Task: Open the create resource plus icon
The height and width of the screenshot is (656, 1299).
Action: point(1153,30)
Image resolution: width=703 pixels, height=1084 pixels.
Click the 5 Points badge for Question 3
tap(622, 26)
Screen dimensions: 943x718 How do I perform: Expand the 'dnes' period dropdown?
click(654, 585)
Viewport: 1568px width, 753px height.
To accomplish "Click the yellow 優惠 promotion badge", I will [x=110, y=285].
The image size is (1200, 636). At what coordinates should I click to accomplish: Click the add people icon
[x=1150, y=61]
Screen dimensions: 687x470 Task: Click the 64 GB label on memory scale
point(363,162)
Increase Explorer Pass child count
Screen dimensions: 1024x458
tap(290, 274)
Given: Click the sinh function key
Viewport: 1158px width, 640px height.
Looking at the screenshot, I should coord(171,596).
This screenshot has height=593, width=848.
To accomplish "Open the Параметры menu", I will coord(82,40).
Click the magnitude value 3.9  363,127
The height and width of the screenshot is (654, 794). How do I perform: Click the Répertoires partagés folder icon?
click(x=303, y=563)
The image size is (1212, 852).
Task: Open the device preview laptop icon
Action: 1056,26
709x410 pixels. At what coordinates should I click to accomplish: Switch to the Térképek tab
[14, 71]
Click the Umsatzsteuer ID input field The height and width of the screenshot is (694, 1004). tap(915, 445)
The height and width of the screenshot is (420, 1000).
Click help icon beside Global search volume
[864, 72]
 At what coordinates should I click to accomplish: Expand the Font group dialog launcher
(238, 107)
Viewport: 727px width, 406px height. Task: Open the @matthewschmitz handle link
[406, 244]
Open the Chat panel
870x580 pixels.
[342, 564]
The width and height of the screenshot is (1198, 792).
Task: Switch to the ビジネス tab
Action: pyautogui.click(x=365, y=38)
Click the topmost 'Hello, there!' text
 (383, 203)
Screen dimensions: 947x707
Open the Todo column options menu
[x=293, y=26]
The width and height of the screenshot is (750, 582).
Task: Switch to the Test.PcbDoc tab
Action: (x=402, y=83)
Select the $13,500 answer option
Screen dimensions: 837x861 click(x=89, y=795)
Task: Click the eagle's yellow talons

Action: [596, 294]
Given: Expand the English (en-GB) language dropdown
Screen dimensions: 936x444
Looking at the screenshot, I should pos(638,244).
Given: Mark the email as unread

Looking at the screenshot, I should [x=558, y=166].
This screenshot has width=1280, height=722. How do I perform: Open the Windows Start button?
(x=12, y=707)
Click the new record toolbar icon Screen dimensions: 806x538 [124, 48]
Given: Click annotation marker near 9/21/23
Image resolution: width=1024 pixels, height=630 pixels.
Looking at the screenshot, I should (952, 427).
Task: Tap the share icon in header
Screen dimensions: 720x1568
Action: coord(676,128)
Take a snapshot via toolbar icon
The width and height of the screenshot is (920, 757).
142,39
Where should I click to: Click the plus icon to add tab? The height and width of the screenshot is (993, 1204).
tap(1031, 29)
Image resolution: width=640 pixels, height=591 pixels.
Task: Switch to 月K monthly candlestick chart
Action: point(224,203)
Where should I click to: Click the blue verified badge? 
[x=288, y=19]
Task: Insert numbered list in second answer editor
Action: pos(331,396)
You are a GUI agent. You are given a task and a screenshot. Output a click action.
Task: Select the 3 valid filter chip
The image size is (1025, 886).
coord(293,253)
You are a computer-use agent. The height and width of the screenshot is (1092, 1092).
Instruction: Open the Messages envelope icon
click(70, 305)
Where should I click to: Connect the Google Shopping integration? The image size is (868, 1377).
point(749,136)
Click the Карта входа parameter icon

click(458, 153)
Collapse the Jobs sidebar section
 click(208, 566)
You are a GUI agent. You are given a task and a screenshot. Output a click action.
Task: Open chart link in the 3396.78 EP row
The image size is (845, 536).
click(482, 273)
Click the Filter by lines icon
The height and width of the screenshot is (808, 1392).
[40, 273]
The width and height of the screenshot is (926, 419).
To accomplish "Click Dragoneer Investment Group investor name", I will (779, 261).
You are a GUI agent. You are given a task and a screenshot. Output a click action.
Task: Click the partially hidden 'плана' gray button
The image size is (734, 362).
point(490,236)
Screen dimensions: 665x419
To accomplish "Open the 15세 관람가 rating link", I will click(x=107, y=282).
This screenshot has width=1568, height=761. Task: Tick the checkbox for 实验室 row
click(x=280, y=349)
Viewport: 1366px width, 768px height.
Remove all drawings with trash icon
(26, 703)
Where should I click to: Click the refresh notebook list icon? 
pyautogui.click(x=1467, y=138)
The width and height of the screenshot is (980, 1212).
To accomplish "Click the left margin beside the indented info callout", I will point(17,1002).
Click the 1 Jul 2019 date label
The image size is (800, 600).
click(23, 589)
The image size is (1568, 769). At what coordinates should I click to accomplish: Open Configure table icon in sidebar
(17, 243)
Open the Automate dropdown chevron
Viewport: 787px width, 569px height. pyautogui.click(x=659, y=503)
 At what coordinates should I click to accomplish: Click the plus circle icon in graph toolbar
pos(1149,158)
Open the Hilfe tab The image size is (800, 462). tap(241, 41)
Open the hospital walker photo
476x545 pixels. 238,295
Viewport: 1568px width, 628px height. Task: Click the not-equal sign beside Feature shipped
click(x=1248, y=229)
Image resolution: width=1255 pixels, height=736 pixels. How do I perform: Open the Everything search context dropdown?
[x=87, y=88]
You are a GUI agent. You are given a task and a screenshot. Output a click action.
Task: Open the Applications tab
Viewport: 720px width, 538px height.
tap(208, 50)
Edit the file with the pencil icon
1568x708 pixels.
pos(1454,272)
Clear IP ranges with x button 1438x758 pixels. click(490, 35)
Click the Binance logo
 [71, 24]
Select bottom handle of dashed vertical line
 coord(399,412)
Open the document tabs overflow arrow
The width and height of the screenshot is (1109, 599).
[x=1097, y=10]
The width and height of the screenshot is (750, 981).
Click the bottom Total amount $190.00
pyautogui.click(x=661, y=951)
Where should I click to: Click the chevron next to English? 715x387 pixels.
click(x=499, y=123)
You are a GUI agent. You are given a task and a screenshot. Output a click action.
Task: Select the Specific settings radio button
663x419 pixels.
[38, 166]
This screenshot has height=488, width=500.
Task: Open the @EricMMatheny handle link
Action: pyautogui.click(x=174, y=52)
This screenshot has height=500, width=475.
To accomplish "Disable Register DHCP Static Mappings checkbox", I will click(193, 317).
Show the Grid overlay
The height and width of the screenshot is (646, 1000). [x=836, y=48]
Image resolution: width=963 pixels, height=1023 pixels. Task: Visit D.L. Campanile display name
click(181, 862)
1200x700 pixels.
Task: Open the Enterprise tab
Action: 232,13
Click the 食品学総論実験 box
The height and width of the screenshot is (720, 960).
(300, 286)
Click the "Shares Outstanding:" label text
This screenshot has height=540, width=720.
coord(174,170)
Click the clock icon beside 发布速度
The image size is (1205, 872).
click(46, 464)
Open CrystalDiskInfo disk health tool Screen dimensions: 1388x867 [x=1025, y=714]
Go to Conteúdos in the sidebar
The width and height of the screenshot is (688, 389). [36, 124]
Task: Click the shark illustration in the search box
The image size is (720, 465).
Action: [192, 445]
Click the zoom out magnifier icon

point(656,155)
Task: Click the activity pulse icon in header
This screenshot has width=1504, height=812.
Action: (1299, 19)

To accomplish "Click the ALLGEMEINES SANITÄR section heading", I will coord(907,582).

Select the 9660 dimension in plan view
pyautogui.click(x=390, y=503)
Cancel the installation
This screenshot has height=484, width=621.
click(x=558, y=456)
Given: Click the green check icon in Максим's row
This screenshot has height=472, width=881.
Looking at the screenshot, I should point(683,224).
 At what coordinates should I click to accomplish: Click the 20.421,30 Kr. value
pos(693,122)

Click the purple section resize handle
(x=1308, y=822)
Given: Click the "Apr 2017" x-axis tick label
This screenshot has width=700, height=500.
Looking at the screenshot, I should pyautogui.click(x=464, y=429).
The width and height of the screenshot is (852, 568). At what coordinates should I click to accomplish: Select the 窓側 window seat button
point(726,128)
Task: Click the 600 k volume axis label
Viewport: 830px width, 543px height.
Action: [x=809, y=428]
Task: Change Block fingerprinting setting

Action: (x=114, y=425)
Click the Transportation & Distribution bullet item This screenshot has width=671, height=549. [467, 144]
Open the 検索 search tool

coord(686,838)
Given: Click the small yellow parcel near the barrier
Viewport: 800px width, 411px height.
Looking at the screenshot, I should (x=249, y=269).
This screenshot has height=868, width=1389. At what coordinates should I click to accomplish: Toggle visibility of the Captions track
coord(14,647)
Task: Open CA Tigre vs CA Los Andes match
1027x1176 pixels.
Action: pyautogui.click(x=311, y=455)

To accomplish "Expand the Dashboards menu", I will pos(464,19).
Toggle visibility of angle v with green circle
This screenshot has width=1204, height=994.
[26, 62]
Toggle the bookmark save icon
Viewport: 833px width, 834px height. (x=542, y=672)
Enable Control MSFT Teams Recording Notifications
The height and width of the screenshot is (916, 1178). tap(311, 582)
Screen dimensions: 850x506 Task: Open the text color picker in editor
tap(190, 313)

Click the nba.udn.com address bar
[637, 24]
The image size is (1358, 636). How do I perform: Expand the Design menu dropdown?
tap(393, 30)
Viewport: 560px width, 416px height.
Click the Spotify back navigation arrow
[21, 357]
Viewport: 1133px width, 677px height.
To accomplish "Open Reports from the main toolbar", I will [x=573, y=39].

- - - -

■ **What you should do**
When a line above contains the string "header", copy that line.

■ **Response to this exercise**
Task: Tap the share icon in header
Task: Click the activity pulse icon in header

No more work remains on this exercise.